*Text passage:*
»»
Tim Kilham looks at the business plan.  

First up you will have to prepare a business plan if you are thinking of buying a franchise and need to borrow money from a bank to assist you with the purchase. Any bank, quite rightly, will insist on the preparation of a business plan. You should want to prepare a business plan when you are buying a franchise business, even if you are not borrowing money and do not have to prepare a plan. If you were going on a long road journey to an unfamiliar destination, you would always get out a road map and plan the journey and use the map to work out how you are going to get to your destination. 

This analogy can be applied to a business -it's a long journey along unfamiliar roads to a destination - with the ultimate destination being financial success. A business plan is your road map.  

It is the quality of the business plan that counts, not the number of pages. It should be succinct, but it should address the important issues in making your journey. If you are not sure where to start with your business plan you can turn to a number of sources for an outline of the basic information required. One source is your bank. Another is your accountant: an accountant experienced in franchising will be able to help you prepare your business plan or review the plan you have prepared and suggest improvements.

A search of the internet will reveal a wealth of information about business plans Turn to the franchisor of the system you intend buying into. Most franchisors will not get involved with the actual preparation of the plan, but they may well have a template for you to use.

When you are preparing your franchise business plan, there will typically be some main areas that the business plan should cover.
««
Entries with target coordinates
»»
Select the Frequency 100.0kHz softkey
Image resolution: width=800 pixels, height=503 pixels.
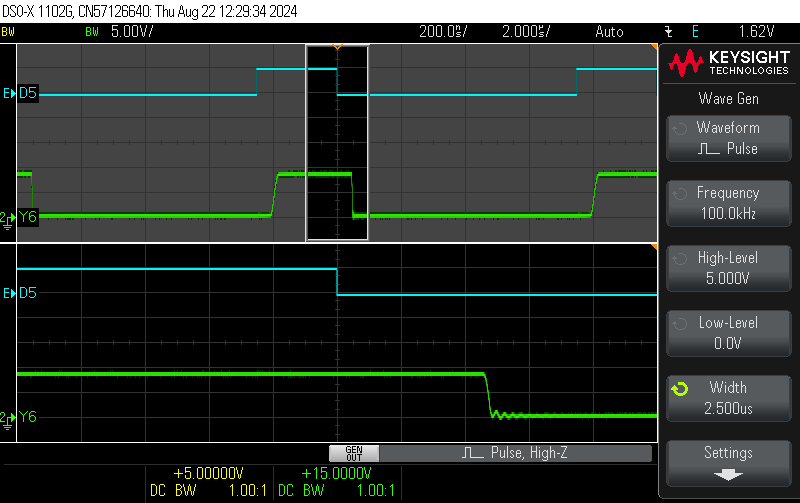[x=728, y=203]
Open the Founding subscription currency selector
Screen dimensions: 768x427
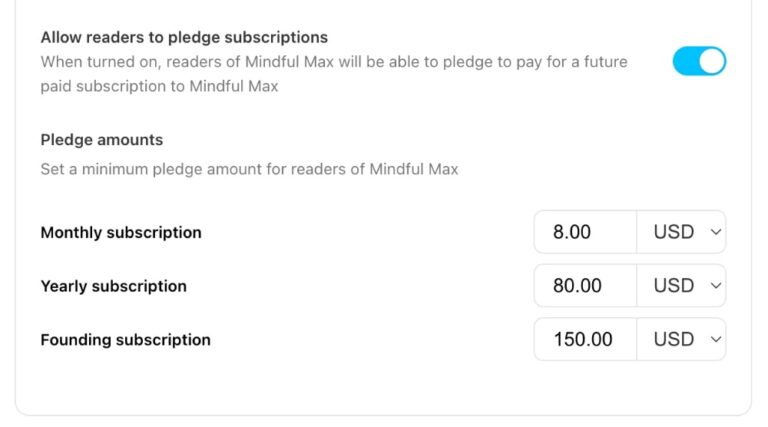(x=682, y=340)
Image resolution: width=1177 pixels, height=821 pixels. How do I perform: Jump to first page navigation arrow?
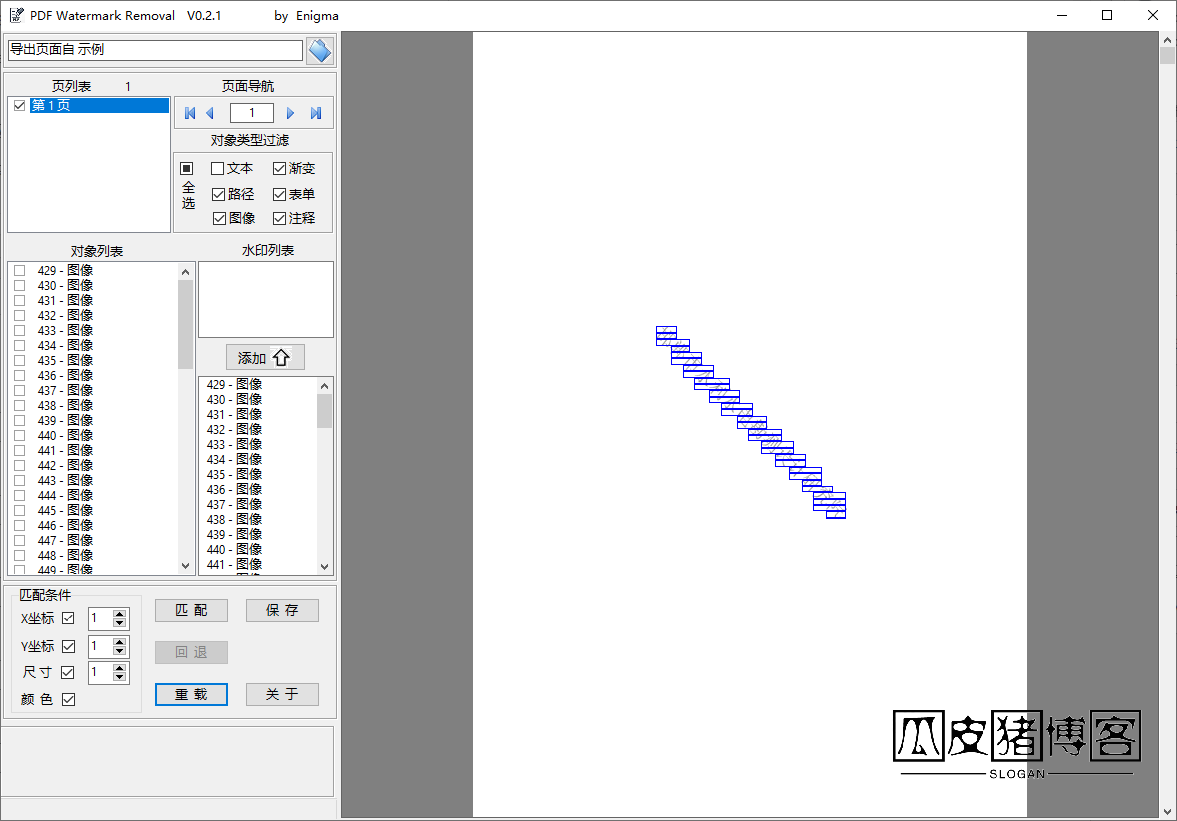190,113

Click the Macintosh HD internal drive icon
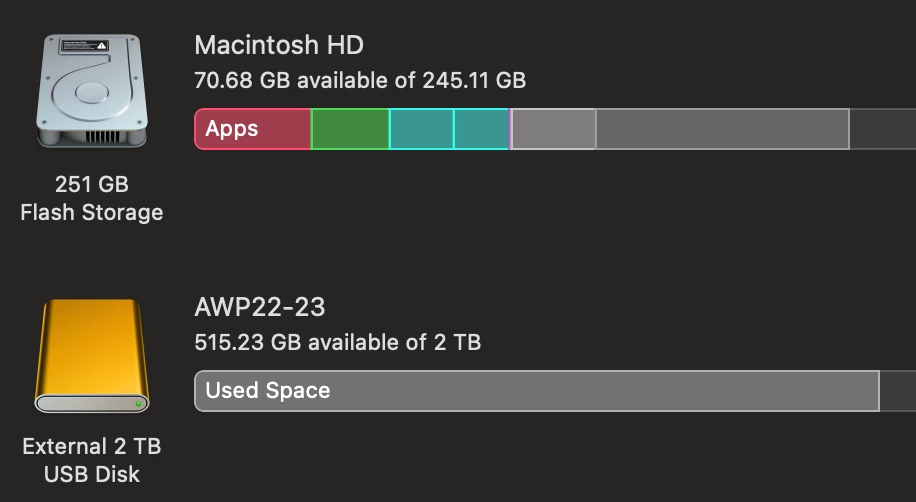[91, 92]
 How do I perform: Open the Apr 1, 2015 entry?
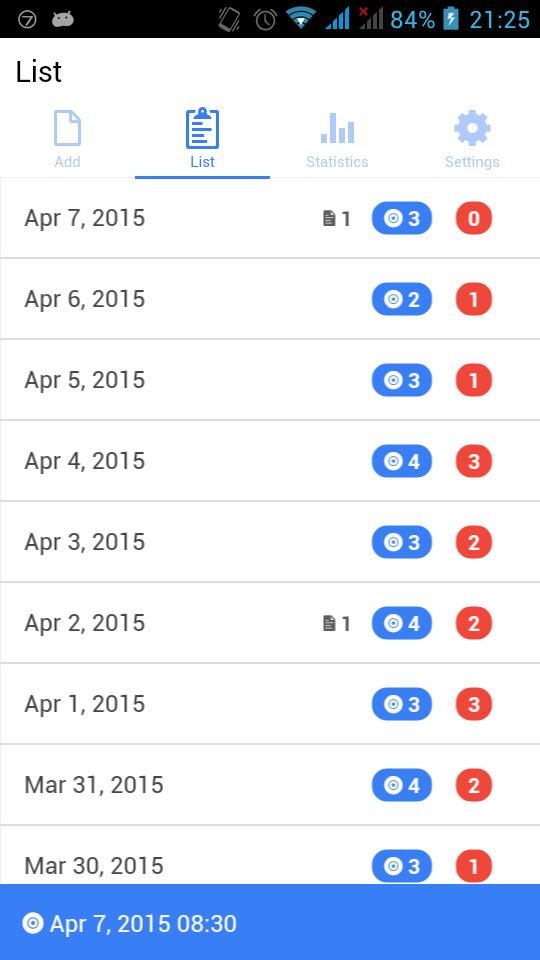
««
*To do:*
1) Please say whether each statement agrees with the franchise business plan text, answering yes or no and quoting the deciding words: (a) A business plan is judged mainly by how many pages it has. (b) Most franchisors will prepare the plan for the buyer. (c) The text likens a business plan to a road map.
2) Pick up the franchise business plan text after its last sentence and continue it.

*Answers to the exercises:*
1)
(a) No: "It is the quality of the business plan that counts, not the number of pages."
(b) No: "Most franchisors will not get involved with the actual preparation of the plan"
(c) Yes: "A business plan is your road map."

2)
Ensure you include information about yourself, the intended owner - your personal and work history; the business structure -whether you intend to trade as a company, trust, partnership, etc and who will be the owners of the structure; staffing - the staff you will need to run the franchise and how much they will cost, including on-costs such as superannuation; marketing - how you are going to sell your product or service, what your target market is, what advertising needs to be done, what local area marketing; capital requirements - how much money you need and what type of borrowings you need; and financial projections - profit and loss and cash flow projections for at least 12 months and preferably two or three years.

 The most important sections of the business plan – for both you and for the bank – are usually those dealing with capital requirements and the financial projections. Where should you obtain the data to use as a basis for preparing your financial projections?

Among the main sources is the franchise disclosure document. If the franchise system chooses to include earnings information in its disclosure document, you will find it at Section 19 of that document. The franchising system may chose not to disclose earnings information and that will be stated in the same section of the disclosure document.

Sometimes the franchisor will provide you with financial information that is not included in the disclosure document. If you are buying from an existing franchisee, you should always insist on obtaining financial statements for the previous few years from the seller.  

If you are buying a greenfield site or even if you are buying an existing franchise, you should always talk to other existing franchisees and obtain financial data from them.

Having gathered the information from all these sources what do you do with it? As a minimum, you need to prepare profit and loss and cash flow projections on a month by month basis for at least the first 12 months of operation of your new franchise business. For many businesses, profit and loss and cash flow are two very different things, and not understanding the difference between them can make the difference between success and failure of the business.  

For example, if your franchise sells widgets that cost $30 each and you sell them for $50 each, then every time a widget is sold you make a profit of $20. But if you sold the widget on credit –so that you only get paid in 30, 60 or 90 days time - then you make a profit of $20 when you sell this widget but you have no cash in the bank.

Further, you might have had to display the widget in your showroom for a month or two before you sold it, so it may even be that you had to pay the supplier for the widget before it was sold. Your cash flow would therefore be negative $30 (because you have had to pay your supplier for the widget but your customer has not yet paid you) but your profit is $20. You have made a profit but you have no money in the bank and you can't pay your wages and your expenses so your business might collapse.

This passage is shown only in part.